If there’s little sense to be made of it, beyond the skeletal story of an aid co-opting three deserters from the field of battle into the hunt for an Irishman who’s stolen from his master (later found with destabilising results), then no matter. A Field in England belongs to the brain stretching, eye kneading tradition of Nic Roeg’s Performance; a film where form and content are synonymous. When Whitehead’s quarry, the malevolent O’ Neil, pulls out a scrying mirror, a divining black hole thought to reflect otherworldly manifestations of past, present and future, we realise we’ve been staring into one all along. How else to explain the characters frozen in tableau, the discomforting, disorientating sound, the kaleidoscopic visions, the lost time?
“Open up and let the Devil in!” demands Michael Smiley’s crazed Irishman, and that feels like a command levelled at the audience as much as Reece Shearsmith’s wretched servant. The devil, as ever, lies in the detail, here seasoned with psychotropic fungi.

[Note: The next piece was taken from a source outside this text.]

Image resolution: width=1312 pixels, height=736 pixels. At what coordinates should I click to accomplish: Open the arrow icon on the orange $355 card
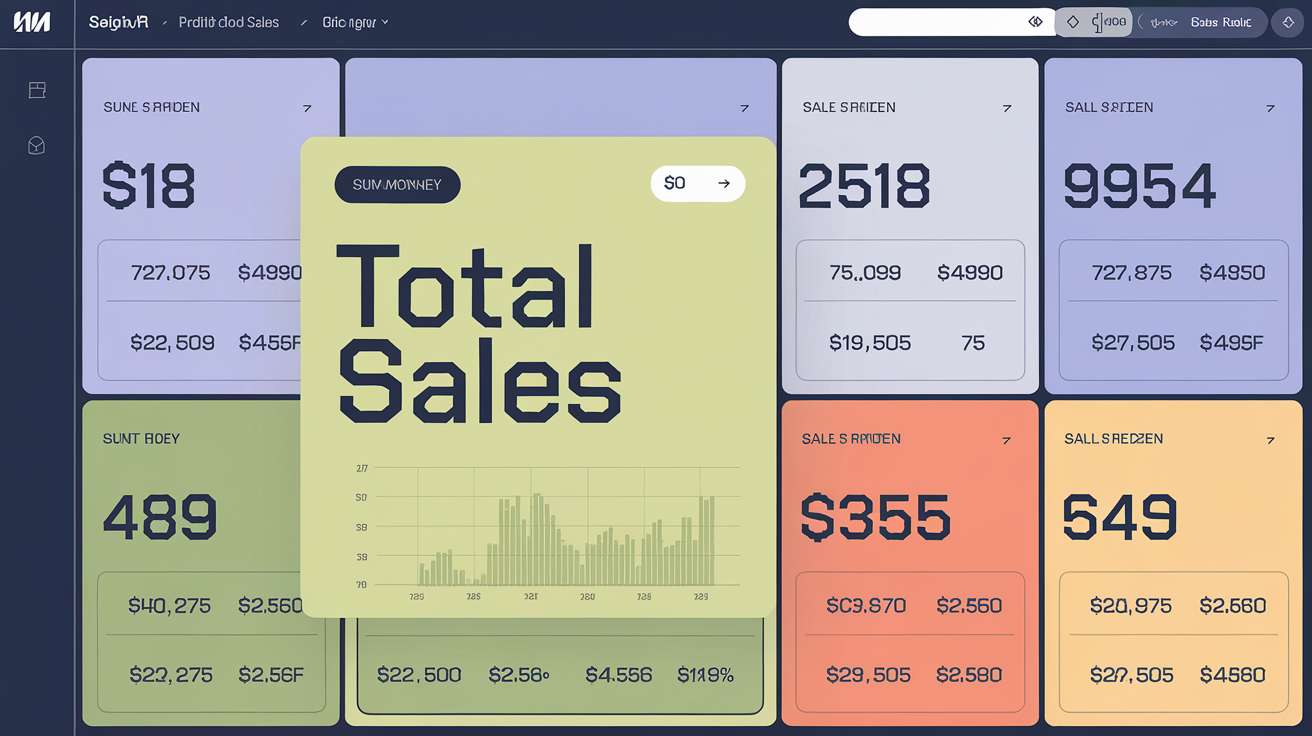point(1007,440)
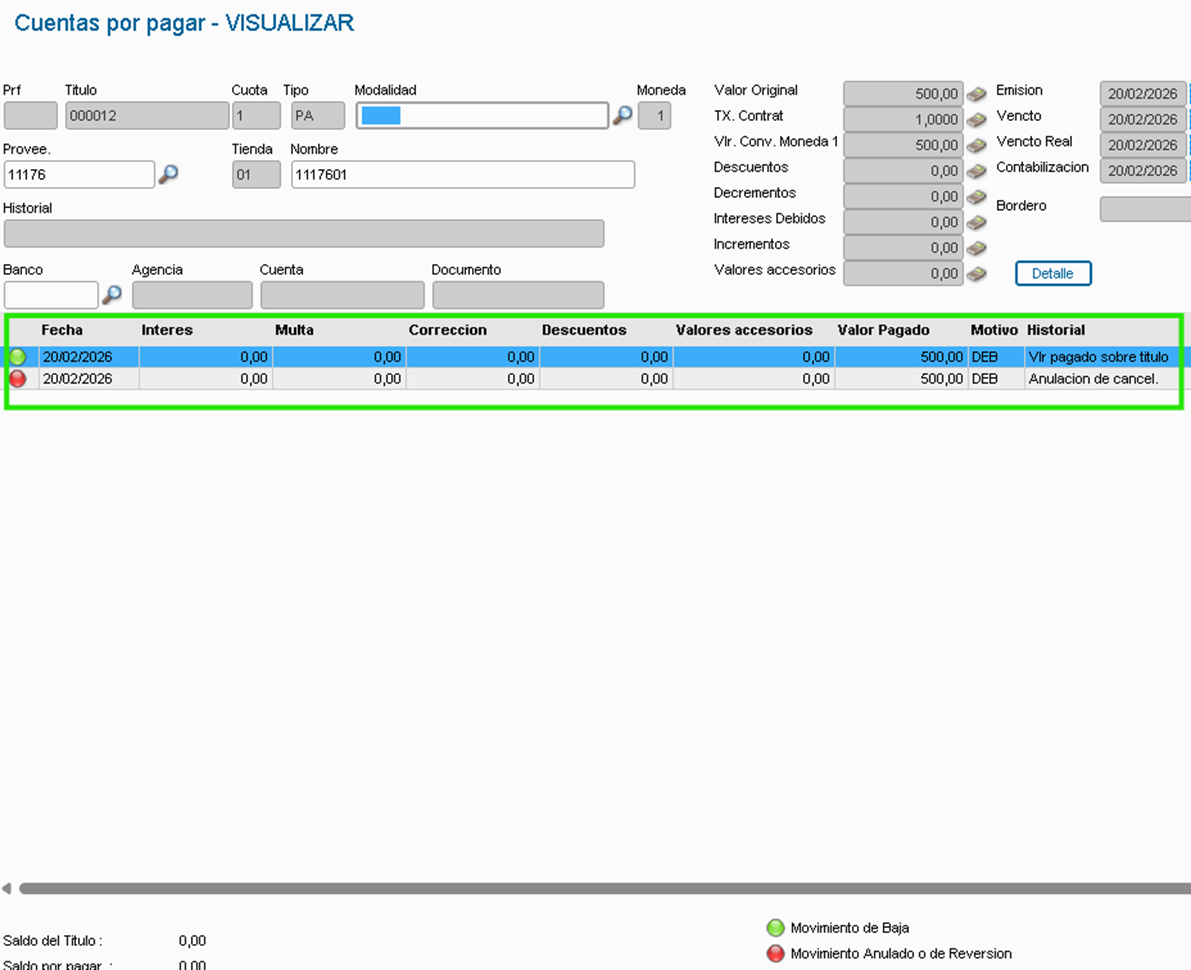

Wheatley and Jump’s enjoyable conceit – that 17th century religious ideas and superstition, bound up with group hallucination, would make for an intriguing and uniquely cinematic spectacle that could belie any low-budget constraints using creative editing, in-camera effects and sound design – is vividly realised.
What’s refreshing about Wheatley’s films is their reminder that good movies are, to use an appropriate term, successful alchemy. Wheatley’s an assured director, naturally gifted, but his collaborators are just as good. Amy Jump, his wife and three times co-writer (though solely credited with this screenplay), has undercut the film’s laboured Olde English with funny, matter-of-fact (and wholly modern) asides – “he’s saying the next time his master asks him to do something he won’t fuck it up”, is Peter Ferdinando’s rejoinder to Shearsmith’s long expression of regret. This levity assures the movie’s never too ponderous or self-involved. Martin Pavey’s inventive sound design is suitably discombobulating. James William’s scores playfully. Laurie Rose’s black and white photography is stark. The team works and so does the movie.
For the silent majority, for this organ is nothing if optimistic, who’ve yet to be tyrannised by the wearisome three act structure, where the thinking’s pre-thought and disseminated to a grateful audience with a free coke and a bag of sweets, A Field in England will be gratifying stuff – an uncanny trip to the countryside. Its mind-probing bent – Rorschach imagery and foreshadowing dialogue – force you to work, but with two and a half million unemployed that can’t be a bad thing.